La contestation, par les membres des sociétés ou des groupes étudiés, de l’entreprise de réification qu’ils affirmaient conduite à leurs dépens a parfois pris des formes paroxystiques, s’agissant de populations autochtones notamment, mais la remise en cause est plus diffuse, y compris sur des terrains proches, et chaque chercheur pourrait probablement établir une liste des lieux dont on lui a rendu l’accès difficile ou parfois même impossible. Toutefois, là où beaucoup tendent à voir un obstacle à la connaissance et même à se plaindre de conditions de plus en plus difficiles faites à l’ethnographie, nous considérons au contraire qu’il est utile et souhaitable que ces incertitudes théoriques et ces difficultés empiriques existent : utile, car les problèmes rencontrés énoncent une vérité permettant d’approfondir la compréhension des individus, des groupes ou des sociétés ; souhaitable, car ils ne font que traduire une forme d’attente démocratique de leur part et d’exigence scientifique des chercheurs. Les sciences sociales ont donc tout à y gagner.

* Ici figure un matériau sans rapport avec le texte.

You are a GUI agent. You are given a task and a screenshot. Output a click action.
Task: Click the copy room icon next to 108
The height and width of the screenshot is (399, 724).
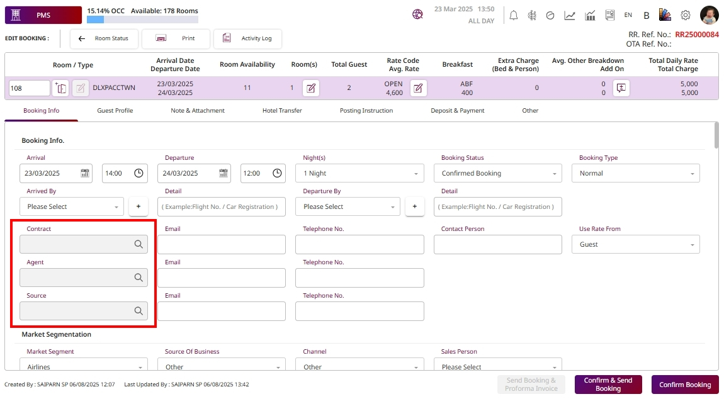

— Didier Fassin, 2008, p. 9-101
Quand Didier Fassin écrit que les problèmes d’accès au terrain rencontrés énoncent une vérité, il ne nous invite pas à nous résigner face à une demande sociale exprimée mais à faire de cette situation particulière un objet d’analyse. Objectiver des situations d’interactions pour en démêler les enjeux politiques spécifiques qui les traversent, voilà la tâche que se donne l’ethnographe quand il a conscience de ce qui se joue sur le terrain autour de sa présence. L’attente démocratique provient de la contractualité qui est au cœur de la démarche ethnographique, comme un accord informel où chacune des deux parties prends un certain nombre d’engagements en vue d’une entreprise de collaboration. Ce pacte n’empêchant pas une relation fondamentalement déséquilibrée, les revendications de l’altérité étudiée apparaissent comme le pendant au sentiment du chercheur rentrant chez lui de posséder une dette envers ses informateurs. L’exigence scientifique s’appuie sur celle de l’éthique, non pas dans le sens où l’adhésion des informateurs concernant les connaissances produites doit être systématiquement recherchée, mais parce que la relation ethnographique ne s’arrête pas à l’issue du terrain. Ou pour le dire avec les mots de Christian Ghasarian :
Le travail de terrain comprends beaucoup plus que le temps passé sur le terrain. Au retour chez soi, derrière son bureau, on continue à interagir laborieusement avec les personnes étudiées à travers le souvenir et la reconstruction imaginaire.2
La voix de l’altérité ne peut pas être une question secondaire dans le récit ethnographique, parce que cette altérité est précisément ce que cet exercice s’évertue à rendre compte. Le texte anthropologique est non seulement confronté mais traversé par une parole autre3. S’il s’agit d’explorer de nouveaux modes d’écriture, plus respectueux des relations construites avec les personnes et les cultures étudiées, pour accroître la crédibilité épistémologique des travaux ethnographiques, alors il semble que le carnet de recherche en ligne, en tant que support de communication, ne soit pas à ignorer.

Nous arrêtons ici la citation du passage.